Firstly, the argument begins by stating that aspartame is bad for you because it will contribute to weight gain, and not weight loss. By stating this, it is suggestive that all people should focus on weight loss, and that sugar will not have an impact on weight loss. The author fails to mention why people may choose aspartame over sugar. Some individuals may not be able to consume too much sugar because of a medical condition, such as diabetes.

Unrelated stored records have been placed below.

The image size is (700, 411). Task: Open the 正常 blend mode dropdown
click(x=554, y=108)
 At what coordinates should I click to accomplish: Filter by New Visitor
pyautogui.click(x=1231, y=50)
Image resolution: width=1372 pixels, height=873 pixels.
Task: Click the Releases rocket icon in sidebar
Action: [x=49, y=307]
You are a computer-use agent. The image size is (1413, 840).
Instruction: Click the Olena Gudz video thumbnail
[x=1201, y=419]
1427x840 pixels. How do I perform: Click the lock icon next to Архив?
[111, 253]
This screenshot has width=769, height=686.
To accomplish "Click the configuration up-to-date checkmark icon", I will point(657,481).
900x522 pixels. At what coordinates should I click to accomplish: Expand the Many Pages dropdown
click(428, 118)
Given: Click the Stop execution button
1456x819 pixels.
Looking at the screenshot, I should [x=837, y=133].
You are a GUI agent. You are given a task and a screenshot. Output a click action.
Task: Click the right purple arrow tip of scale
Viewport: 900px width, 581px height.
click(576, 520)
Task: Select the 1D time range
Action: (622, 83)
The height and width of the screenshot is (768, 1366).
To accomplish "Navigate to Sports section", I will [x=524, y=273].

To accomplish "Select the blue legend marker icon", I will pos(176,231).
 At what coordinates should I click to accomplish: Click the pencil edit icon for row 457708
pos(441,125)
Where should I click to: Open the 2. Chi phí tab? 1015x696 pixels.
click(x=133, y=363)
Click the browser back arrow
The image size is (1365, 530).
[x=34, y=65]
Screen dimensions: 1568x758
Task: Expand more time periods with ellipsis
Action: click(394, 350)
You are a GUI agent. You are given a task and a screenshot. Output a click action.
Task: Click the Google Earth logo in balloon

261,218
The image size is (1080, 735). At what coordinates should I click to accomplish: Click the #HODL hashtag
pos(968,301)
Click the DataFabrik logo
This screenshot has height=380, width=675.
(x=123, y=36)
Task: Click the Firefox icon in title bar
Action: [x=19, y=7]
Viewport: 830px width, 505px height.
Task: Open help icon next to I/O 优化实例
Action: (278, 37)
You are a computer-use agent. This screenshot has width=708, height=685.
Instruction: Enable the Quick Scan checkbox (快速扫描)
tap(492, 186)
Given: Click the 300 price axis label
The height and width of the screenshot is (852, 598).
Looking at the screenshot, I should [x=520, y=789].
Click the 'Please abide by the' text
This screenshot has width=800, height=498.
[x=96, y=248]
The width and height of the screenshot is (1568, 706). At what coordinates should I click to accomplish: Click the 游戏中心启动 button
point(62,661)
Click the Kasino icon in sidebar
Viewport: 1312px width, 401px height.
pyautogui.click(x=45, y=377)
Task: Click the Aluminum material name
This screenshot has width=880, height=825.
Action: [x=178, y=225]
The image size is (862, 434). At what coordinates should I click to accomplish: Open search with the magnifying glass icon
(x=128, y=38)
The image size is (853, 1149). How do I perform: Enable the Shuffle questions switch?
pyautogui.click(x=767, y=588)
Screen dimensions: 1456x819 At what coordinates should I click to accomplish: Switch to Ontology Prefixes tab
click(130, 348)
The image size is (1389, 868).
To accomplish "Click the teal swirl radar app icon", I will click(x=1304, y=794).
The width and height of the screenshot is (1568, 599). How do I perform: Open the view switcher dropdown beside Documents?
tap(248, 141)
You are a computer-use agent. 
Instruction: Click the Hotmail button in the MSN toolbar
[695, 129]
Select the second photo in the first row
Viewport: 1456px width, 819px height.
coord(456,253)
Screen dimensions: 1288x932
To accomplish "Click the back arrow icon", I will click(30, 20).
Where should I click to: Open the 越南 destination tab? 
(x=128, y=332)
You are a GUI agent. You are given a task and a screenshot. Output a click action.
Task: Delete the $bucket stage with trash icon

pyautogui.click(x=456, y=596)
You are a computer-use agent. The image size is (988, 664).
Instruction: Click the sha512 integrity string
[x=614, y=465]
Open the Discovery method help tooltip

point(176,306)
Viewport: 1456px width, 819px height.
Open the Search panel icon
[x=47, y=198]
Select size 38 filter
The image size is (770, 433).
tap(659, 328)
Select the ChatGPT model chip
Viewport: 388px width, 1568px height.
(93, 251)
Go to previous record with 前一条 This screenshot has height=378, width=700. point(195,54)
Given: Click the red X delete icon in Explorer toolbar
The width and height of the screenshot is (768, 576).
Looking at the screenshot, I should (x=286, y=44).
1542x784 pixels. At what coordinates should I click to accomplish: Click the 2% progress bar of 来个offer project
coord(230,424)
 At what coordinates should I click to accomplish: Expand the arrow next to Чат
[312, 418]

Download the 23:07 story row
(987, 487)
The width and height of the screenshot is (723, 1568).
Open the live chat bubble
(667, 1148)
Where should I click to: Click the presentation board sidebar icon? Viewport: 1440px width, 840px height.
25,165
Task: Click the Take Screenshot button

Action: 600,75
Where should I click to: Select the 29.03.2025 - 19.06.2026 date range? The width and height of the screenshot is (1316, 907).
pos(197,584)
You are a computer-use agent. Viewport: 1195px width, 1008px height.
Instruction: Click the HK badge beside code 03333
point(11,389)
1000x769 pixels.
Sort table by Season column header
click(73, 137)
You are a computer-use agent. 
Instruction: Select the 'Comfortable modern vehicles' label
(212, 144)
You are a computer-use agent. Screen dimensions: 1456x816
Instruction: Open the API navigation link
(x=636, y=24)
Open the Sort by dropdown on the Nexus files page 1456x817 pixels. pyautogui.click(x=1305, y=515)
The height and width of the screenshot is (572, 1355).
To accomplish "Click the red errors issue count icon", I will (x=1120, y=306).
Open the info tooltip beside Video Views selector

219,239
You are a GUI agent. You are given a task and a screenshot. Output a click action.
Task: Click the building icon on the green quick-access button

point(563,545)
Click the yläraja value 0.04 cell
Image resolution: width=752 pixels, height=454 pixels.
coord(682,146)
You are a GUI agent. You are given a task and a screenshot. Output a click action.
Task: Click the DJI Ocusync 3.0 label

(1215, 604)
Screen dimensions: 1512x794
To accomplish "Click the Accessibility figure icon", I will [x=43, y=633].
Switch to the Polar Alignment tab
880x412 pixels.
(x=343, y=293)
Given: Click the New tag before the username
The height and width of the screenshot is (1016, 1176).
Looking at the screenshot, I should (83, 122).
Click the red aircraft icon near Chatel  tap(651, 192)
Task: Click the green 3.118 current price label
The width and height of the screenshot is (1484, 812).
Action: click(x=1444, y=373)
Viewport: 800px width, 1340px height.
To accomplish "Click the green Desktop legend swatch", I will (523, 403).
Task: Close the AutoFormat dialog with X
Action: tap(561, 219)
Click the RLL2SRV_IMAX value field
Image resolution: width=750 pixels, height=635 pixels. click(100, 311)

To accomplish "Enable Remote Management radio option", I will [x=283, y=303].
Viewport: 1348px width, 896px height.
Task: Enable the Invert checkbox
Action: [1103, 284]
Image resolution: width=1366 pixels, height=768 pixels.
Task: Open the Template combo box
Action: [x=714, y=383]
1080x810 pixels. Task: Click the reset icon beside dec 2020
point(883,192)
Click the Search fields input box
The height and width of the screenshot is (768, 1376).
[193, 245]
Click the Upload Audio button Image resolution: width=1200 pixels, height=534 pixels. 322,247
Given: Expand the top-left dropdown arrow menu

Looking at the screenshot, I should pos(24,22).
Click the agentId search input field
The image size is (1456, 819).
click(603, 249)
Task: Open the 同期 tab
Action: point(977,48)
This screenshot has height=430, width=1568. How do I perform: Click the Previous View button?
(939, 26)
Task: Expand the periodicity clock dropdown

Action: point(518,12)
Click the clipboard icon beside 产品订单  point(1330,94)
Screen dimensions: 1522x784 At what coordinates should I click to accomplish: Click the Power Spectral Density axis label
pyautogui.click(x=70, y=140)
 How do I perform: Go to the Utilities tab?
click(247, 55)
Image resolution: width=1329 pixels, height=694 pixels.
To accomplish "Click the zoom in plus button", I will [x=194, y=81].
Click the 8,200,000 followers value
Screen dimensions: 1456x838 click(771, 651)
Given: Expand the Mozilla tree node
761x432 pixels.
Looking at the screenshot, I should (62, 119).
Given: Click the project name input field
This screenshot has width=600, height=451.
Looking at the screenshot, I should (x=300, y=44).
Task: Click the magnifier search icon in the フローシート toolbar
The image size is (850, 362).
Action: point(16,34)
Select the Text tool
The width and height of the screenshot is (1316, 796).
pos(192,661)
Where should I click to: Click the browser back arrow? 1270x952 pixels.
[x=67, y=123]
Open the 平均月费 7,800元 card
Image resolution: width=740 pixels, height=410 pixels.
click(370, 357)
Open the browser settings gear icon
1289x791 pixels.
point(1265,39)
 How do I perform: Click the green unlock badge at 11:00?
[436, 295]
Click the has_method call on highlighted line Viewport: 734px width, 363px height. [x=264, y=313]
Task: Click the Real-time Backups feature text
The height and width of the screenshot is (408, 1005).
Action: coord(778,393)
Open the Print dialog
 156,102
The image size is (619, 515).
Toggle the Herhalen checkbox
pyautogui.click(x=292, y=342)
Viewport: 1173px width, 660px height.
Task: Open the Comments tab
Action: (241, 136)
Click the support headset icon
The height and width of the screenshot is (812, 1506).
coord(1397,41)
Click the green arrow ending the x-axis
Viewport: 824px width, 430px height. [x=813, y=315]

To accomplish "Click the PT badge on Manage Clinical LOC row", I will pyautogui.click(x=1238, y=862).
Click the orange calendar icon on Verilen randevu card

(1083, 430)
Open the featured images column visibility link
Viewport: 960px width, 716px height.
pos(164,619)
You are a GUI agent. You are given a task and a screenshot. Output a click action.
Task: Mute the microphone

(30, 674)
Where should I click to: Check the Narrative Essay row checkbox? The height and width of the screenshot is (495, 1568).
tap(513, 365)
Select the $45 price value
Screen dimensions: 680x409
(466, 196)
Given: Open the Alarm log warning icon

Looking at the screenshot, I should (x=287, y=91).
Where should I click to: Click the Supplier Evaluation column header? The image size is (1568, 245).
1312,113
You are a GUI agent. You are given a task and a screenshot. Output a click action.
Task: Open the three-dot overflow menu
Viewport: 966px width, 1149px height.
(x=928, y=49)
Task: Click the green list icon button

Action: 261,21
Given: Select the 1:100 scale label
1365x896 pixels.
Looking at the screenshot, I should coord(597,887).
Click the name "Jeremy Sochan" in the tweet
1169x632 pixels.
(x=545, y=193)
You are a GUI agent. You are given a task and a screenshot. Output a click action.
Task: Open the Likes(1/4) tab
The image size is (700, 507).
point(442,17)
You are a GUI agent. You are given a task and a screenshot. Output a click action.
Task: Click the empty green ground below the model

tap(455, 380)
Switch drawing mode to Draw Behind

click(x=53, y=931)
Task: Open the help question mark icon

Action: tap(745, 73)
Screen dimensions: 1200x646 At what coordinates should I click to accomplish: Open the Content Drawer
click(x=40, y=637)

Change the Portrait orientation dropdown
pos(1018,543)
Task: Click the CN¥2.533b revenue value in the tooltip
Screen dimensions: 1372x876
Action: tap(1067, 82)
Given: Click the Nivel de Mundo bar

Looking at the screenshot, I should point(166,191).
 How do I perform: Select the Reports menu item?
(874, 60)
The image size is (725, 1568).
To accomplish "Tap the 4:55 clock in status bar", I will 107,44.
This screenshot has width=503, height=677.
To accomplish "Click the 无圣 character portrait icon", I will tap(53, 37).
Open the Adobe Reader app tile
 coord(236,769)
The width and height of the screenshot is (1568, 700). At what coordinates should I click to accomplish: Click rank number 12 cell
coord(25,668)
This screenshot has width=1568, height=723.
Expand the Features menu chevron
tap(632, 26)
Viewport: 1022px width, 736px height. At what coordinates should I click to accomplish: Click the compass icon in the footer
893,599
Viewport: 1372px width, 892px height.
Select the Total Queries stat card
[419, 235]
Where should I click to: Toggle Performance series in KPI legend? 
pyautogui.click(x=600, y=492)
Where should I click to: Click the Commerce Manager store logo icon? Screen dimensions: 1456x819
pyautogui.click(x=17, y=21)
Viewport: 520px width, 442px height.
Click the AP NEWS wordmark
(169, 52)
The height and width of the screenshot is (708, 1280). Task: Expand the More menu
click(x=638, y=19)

In this case, sugar may cause more harm than aspartame.
Secondly, the author makes a statement in the argument, that because consuming sugar after 45 minutes of exercise will cause one to burn fat, aspartame will not have this effect. However, the author fails to mention any studies or evidence in support of this claim. The author is claiming that aspartame has the opposite effect on burning fat than sugar, without any evidence or facts.
Thirdly, the author’s conclusion is very strong for an argument that fails to provide supporting evidence of its claims. Furthermore, to say that people who consume aspartame will not reach their dietary goals is quite strong. It assumes that those who are focused on losing weight are not attempting to lose weight through other methods, such as increased exercise, change in lifestyle, a reduced carbohydrate diet, etc. However, it is also possible that the author believes that consuming aspartame will override any benefit that people do to lose weight (ie: exercise), though this method of concluding the argument is also quite unbelievable.
The author could strengthen the argument by first introducing the argument by stating that aspartame may not be beneficial to those who are focusing on controlling their diet, instead of generalizing the statement to people as a whole. The author could also provide evidence from showing the differences or similarities in consuming aspartame or sugar after a work-out. Finally, the author could draw a more generalized conclusion based on the supporting evidence of the argument, rather than stating that aspartame will cause one to fail at reaching their dietary goals. However, as the argument currently stands, the author’s argument is flawed and weakened due to the lack of evidence it presents, and its corresponding extreme conclusions.